MailerLite vs Brevo
Side-by-side trajectory, velocity, and editorial themes.
MailerLite is quietly becoming a creator commerce stack — email is just the front door now.
MailerLite has expanded well beyond its email-marketing core. Recent releases add free and paid digital products, 1:1 and group bookings with calendar sync, and Stripe-driven promotional automations launched straight from product pages. The May editor rebuild adds an in-flow AI agent for HTML email composition, putting embedded LLM editing on a surface most competitors still treat as static.
The arc is from 'send newsletter' to 'run a creator business from one tab.' Each shipped feature tightens the loop between audience, offer, and automation — bookings trigger email sequences, product pages spawn campaigns, and the new Custom reports let operators attribute growth across email, products, and calls. Internal UX work (brand styles moved to its own section) reads as housekeeping ahead of another expansion wave rather than as user-facing change.
Expect the AI agent to step out of the HTML editor and into the automation builder and product-page copy next, and for the Stripe-product-to-automation pattern to grow into reusable multi-step funnels. The Bookings module is the next obvious place to add analytics into Custom reports.
Brevo's biggest week of the year: a social-CRM product, an AI analytics studio, and warehouse-grade connectors.
Brevo is shipping a major release wave that pushes it well past the email-service-provider category. New: Cohort by Brevo turns Instagram/TikTok/YouTube interactions into CRM contacts; Analytics Studio bundles dashboards with an AI Data Analyst that answers questions in plain language; five native connectors (sFTP, PostgreSQL, MySQL, BigQuery, and one more) reach the App Store; date-driven triggers land on custom objects; and broken links in sent emails can be edited within 24 hours.
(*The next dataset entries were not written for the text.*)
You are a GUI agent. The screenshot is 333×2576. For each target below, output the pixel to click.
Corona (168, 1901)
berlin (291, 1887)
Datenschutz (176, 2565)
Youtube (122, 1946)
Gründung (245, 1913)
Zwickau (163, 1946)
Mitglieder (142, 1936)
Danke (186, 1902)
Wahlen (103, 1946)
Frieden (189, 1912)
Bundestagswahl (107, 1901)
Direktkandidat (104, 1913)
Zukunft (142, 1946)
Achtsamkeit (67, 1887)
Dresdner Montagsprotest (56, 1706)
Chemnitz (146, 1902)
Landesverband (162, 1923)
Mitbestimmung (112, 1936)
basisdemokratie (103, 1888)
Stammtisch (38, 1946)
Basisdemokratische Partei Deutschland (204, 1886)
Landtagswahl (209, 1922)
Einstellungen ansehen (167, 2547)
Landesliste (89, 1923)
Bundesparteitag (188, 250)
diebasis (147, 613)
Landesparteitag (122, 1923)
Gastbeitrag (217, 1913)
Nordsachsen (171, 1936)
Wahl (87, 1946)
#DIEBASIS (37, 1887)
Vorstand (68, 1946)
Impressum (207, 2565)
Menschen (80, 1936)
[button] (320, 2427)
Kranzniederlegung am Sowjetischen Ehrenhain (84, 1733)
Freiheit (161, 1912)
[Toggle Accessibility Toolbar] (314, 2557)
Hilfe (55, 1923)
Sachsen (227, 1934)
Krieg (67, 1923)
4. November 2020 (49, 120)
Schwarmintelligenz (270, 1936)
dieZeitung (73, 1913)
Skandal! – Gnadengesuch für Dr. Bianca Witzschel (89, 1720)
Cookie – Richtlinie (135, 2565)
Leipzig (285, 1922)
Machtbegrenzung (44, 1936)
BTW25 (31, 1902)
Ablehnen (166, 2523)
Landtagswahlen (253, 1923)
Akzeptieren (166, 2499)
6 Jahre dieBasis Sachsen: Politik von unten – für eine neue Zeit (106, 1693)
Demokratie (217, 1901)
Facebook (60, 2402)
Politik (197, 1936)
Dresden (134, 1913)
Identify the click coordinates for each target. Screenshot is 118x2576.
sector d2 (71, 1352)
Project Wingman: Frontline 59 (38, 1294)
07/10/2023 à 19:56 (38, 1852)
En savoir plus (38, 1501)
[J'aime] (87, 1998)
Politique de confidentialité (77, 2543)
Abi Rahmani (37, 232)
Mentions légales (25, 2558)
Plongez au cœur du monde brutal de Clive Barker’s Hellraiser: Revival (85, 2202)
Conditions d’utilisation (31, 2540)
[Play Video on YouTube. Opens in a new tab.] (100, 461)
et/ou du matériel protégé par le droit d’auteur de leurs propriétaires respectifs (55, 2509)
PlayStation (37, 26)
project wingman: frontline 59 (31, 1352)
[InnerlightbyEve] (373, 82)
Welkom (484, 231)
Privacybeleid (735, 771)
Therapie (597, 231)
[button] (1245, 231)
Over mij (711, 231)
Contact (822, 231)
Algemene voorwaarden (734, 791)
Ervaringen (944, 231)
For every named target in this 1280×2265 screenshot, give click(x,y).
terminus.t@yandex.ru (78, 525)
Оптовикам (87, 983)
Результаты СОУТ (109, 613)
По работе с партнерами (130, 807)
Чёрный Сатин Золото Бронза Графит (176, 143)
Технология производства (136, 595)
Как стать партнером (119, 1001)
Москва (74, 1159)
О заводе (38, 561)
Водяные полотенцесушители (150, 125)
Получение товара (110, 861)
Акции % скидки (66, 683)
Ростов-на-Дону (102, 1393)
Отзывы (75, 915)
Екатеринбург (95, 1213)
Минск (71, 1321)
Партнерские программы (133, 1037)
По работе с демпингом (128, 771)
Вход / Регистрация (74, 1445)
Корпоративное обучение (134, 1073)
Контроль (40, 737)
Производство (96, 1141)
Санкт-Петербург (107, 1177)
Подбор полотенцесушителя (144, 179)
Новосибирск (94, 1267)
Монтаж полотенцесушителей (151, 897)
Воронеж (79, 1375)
The pattern across this week is unmistakable: Brevo is repositioning as a customer engagement platform with CDP-style data plumbing and AI-native analytics, not just an email tool. Native data connectors and the Cohort social-CRM expand the addressable customer surface; Analytics Studio aims at the in-product analyst seat that Klaviyo and HubSpot currently dominate; multichannel attribution stitches the channels together. The custom-object trigger work suggests the data model itself is being treated as a first-class engagement primitive.
Expect deeper Cohort and Analytics Studio integration (AI Data Analyst surfacing inside campaign and automation builders), more native connectors (Snowflake, Redshift), and journey-level use of the multichannel attribution data. Pricing around the new modules is the tell to watch.